- **TASKS FOR THIS EXERCISE**
(a) From the Guy Fawkes Day text, return verbatim the part that opens with the words containing "The night of" and closes with "of Psalms (1930).".
(b) According to the Guy Fawkes Day text, who introduced Fawkes to Robert Catesby?
(c) List every work by Igor Stravinsky that the Guy Fawkes Day text names.

- **GIVEN TEXT**
Guy Fawkes Day: “Remember, remember the 5th of November!”

In the 2005 film “V for Vendetta,” Hugo Weaving’s character wears a Guy Fawkes mask.

November 5 is celebrated as Guy Fawkes’ Day in Britain. It is the anniversary of the failed “Gunpowder Plot” to blow up the Houses of Parliament and King James I in 1605.

Guy Fawkes was a member of a group of provincial English Catholics. He travelled to Spain to seek support for a Catholic rebellion in England without success. He later met Thomas Wintour, with whom he returned to England. Wintour introduced Fawkes to Robert Catesby, who planned to assassinate King James I and restore a Catholic monarch to the throne. The plotters leased an undercroft beneath the House of Lords and Fawkes was placed in charge of the gunpowder they stockpiled there. Prompted by the receipt of an anonymous letter, the authorities searched Westminster Palace during the early hours of 5 November and found Fawkes guarding the explosives. Over the next few days, he was questioned and tortured and eventually confessed. Immediately before his execution on 31 January, Fawkes jumped from the scaffold where he was to be hanged and broke his neck, thus avoiding the agony of the mutilation that would have followed.

The night of November 5 is celebrated with bonfires and fireworks. Every year people throw scarecrow-like effigies of Guy Fawkes onto bonfires, and each year new effigies reappear only to be consumed by fire as well. Is it possible that the witty author of the Harry Potter books, J.K. Rowling, named Professor Dumbledore’s pet phoenix Fawkes after Guy Fawkes? For legend has it that each year the phoenix bird bursts into flames only to be reborn out of the ashes.

Firebird

Ivan Bilibin’s illustration to a Russian fairy tale about the Firebird, 1899.

Russian composer Igor Stravinsky (1882-1971) was born on June 17 near St. Petersburg. Among his best known works, the ballets The Firebird (1910), Petrushka (1911) and The Rite of Spring (1913), and the choral work Symphony of Psalms (1930).

- **DATASET EXTRACT**
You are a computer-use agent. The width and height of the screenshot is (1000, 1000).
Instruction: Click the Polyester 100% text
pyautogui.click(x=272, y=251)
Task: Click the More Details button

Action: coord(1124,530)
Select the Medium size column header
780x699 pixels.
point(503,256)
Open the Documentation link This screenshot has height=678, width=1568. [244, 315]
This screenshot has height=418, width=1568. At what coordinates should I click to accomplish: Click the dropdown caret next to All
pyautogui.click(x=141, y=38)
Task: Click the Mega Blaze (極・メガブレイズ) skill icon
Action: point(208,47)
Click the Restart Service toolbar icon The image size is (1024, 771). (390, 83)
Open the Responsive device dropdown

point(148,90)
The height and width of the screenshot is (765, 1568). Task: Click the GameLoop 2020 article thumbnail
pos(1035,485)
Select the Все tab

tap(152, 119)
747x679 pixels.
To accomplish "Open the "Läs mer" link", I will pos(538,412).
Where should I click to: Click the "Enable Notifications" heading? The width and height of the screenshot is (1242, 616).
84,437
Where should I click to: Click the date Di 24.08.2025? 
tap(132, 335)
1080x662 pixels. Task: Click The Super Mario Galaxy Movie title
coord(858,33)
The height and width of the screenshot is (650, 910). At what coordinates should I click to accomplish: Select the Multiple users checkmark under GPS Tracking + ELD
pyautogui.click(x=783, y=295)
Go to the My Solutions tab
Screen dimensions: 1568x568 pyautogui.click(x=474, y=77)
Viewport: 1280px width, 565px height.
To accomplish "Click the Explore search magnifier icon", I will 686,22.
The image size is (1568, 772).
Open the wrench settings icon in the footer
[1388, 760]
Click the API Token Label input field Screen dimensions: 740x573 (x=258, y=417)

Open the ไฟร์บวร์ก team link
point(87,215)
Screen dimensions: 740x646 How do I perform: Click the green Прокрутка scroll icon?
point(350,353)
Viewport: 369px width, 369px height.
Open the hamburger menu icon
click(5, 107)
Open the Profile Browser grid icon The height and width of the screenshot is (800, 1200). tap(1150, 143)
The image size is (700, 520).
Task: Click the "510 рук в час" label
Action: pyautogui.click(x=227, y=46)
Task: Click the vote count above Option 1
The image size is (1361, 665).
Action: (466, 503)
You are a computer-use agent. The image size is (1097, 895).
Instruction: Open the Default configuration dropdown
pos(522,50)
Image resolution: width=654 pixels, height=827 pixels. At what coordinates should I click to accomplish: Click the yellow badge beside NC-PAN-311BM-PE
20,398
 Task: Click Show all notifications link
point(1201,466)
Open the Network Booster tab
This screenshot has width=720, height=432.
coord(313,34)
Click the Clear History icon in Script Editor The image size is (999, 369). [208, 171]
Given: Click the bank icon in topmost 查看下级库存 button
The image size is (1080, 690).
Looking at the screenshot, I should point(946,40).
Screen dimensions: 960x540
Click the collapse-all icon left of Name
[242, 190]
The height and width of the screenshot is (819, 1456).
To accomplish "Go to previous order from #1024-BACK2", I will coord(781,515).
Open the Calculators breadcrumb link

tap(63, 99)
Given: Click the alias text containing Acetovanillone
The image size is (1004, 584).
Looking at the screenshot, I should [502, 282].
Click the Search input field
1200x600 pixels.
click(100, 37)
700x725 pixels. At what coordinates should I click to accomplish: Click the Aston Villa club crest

- **TASK ANSWERS**
(a)
The night of November 5 is celebrated with bonfires and fireworks. Every year people throw scarecrow-like effigies of Guy Fawkes onto bonfires, and each year new effigies reappear only to be consumed by fire as well. Is it possible that the witty author of the Harry Potter books, J.K. Rowling, named Professor Dumbledore’s pet phoenix Fawkes after Guy Fawkes? For legend has it that each year the phoenix bird bursts into flames only to be reborn out of the ashes.

Firebird

Ivan Bilibin’s illustration to a Russian fairy tale about the Firebird, 1899.

Russian composer Igor Stravinsky (1882-1971) was born on June 17 near St. Petersburg. Among his best known works, the ballets The Firebird (1910), Petrushka (1911) and The Rite of Spring (1913), and the choral work Symphony of Psalms (1930).

(b) Thomas Wintour

(c)
The Firebird (1910)
Petrushka (1911)
The Rite of Spring (1913)
Symphony of Psalms (1930)